Player agent David Frost has fired back in his battle with the Central Junior Hockey League.
Suspended for an indefinite period on Tuesday, Frost is seeking reinstatement to the league through legal counsel, which sent a fax to CJHL commissioner Mac MacLean yesterday.
"We want (MacLean) to lift the ban," said Howard Yegendorf, Frost's lawyer. "Mr. Frost is a certified NHL agent and he attends CJHL games as part of his job and it's how he makes a living."
Yegendorf added that Frost will consider litigation should the league refuse to rescind the suspension.
Contacted at his home in Athens, Ont., MacLean said Frost could appeal the ban, a process that would include an independent hearing which would not involve MacLean.
Yegendorf termed the CJHL's decision rash and said Frost was denied a hearing before judgment was served.
"Most people know that before punishment is handed out, a person is entitled to due process and a fair hearing," said Yegendorf. "I hope the decision wasn't taken because it was David Frost (involved)," he added. "I'm hoping that (MacLean) is looking at this as an isolated incident."
MacLean said the CJHL, like many hockey leagues, doesn't administer justice in the same manner as would a normal court.
"If you get a match penalty, you're going to get three games and then you could appeal it," he said. "Generally, all throughout hockey, it's not handled (the way a trial is)."
The league banned Frost for being in a restricted area on Saturday and allegedly confronting a referee at the Jim Durrell Complex following the first period of a game between the host Ottawa Jr. Senators and Pembroke Lumber Kings. Frost's client, NHL player Sheldon Keefe, owns the Lumber Kings.
The CJHL claims Frost "accosted, harassed and threatened" referee Marc Pelletier while in the restricted area.
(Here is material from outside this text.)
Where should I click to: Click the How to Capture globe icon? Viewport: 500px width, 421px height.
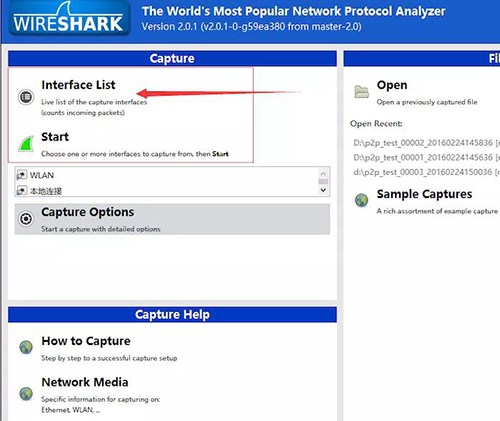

Frost admitted on Tuesday to directing a comment toward the referee, but scoffed at the league's claim he posed a threat.
He also said MacLean, through the ban, was trying to make a name for himself. Frost has been front-and-centre in the news after his friend and client, former NHLer Mike Danton, was sentenced to 71/2 years by a U.S. court earlier this month for his role in a murder-for-hire plot.
MacLean shot back yesterday, saying: "I don't need to make a name for myself. I've been around for a long time. If I needed to make a name for myself, I certainly wouldn't be using him to do that."